Key takeaways :
- UK finalizes cryptoasset regulations, integrating the industry into traditional financial service regulations.
- Treasury releases a report with responses and updated changes to proposed regulations following consultation.
The UK government has taken a significant stride in the realm of digital finance by releasing its final set of regulations governing the cryptocurrency ecosystem. It has articulated its intentions to gradually implement this comprehensive framework, with a focus on introducing legislation pertaining to fiat-backed stablecoins early next year.
As outlined in the recent update, the government’s approach is to encompass lending and trading activities within traditional financial regulations, while other cryptocurrency sectors, such as algorithmic stablecoins, will follow suit. This regulatory shift will place pertinent activities under the jurisdiction of the Financial Conduct Authority (FCA).

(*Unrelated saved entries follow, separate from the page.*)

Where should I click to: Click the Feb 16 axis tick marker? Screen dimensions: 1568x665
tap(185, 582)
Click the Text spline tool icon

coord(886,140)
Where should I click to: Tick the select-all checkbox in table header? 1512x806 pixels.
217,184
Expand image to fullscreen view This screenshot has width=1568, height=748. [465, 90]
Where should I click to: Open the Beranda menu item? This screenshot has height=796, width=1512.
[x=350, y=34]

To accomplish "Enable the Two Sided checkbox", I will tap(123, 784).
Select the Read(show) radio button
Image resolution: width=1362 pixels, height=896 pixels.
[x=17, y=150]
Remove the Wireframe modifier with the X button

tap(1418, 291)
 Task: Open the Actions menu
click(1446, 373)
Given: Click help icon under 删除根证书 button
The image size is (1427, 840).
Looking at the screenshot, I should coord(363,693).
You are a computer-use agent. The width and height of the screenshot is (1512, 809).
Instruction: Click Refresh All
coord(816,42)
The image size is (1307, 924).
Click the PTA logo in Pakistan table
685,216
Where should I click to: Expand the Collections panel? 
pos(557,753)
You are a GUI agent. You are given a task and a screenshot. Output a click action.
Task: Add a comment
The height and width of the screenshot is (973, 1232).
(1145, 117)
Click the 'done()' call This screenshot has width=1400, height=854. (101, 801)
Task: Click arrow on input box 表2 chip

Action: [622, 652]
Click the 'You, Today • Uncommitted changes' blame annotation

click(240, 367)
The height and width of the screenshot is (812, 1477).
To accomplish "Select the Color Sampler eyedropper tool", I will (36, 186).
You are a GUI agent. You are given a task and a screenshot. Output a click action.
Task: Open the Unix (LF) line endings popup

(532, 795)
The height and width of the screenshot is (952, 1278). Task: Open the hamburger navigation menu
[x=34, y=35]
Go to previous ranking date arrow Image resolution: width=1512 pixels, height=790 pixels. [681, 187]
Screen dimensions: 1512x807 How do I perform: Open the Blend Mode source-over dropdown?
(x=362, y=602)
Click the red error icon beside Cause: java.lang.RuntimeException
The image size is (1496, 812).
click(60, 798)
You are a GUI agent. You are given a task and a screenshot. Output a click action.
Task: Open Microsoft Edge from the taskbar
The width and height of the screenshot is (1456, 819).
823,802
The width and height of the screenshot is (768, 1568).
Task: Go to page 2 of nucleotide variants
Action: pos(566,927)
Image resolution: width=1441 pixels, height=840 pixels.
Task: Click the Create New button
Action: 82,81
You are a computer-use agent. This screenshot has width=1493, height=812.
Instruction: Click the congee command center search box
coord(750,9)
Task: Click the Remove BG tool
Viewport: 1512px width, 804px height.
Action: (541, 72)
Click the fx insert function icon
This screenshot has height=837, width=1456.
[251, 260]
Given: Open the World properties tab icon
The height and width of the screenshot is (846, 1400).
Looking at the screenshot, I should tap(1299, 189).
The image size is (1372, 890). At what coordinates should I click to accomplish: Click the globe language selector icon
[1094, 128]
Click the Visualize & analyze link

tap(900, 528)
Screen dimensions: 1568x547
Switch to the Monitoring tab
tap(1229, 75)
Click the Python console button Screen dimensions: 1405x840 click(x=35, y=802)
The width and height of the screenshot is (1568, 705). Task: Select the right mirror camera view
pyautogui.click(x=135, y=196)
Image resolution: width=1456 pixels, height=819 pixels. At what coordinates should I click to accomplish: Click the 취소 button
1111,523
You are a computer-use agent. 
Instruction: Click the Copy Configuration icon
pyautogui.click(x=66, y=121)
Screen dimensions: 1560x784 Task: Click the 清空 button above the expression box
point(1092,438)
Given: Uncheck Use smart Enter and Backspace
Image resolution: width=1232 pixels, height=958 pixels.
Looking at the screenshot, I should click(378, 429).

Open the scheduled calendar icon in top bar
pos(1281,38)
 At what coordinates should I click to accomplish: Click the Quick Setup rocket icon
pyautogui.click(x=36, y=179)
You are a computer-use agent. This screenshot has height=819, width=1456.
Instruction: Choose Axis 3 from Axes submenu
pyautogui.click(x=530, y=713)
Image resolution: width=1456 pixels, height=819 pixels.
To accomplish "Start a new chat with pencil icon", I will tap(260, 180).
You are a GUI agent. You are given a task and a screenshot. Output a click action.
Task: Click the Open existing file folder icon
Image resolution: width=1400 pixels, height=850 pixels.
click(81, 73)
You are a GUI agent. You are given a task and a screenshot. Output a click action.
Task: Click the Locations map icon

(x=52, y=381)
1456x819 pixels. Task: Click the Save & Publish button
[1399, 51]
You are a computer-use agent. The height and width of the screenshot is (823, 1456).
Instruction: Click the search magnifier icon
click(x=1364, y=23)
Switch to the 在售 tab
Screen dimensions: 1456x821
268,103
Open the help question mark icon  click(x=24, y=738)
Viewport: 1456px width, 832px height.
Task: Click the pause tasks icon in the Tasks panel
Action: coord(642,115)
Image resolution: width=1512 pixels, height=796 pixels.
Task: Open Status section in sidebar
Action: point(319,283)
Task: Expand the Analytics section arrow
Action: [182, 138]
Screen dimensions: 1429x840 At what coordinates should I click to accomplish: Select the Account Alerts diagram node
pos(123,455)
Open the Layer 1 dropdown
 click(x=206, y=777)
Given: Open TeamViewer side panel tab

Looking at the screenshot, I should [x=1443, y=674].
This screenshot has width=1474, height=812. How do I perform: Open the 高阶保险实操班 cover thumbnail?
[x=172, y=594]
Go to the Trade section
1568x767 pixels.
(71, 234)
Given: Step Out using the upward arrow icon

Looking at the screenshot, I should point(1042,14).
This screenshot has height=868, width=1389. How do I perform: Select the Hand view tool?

These regulatory guidelines come as a result of a consultation released in February regarding the future of financial services regulation for cryptoassets in the UK. Engaging in this consultation process were numerous companies and stakeholders, who actively contributed their insights to refine the government’s proposed approach.
Andrew Griffith, the economic secretary to the Treasury, emphasized, “While most aspects of our proposals were well-received by the large majority of respondents, we have modified certain features of our future framework to take onboard the evidence presented.”
The Treasury’s primary objective is to regulate fiat-backed stablecoins in two critical areas: their utilization within payment systems and their issuance and storage within the UK, irrespective of their specific applications.
This regulatory foundation was established upon the Financial Services and Markets Act (FCMA) 2023, which successfully passed in the upper chamber of the British Parliament in June 2023. Throughout the document, this bill is officially referred to as the FCMA 2023. Under this legislation, the Treasury, the Bank of England, and the FCA gain the authority to regulate cryptocurrencies and, more specifically, stablecoins.
This recent announcement signifies a significant leap forward in the UK’s efforts to construct a robust regulatory framework for digital currencies. With a distinct focus on fiat-backed stablecoins, the government aims to cultivate trust and confidence in these digital payment instruments while concurrently mitigating associated risks. The move toward regulation reflects the UK’s commitment to embracing the potential of digital finance within a structured and secure framework.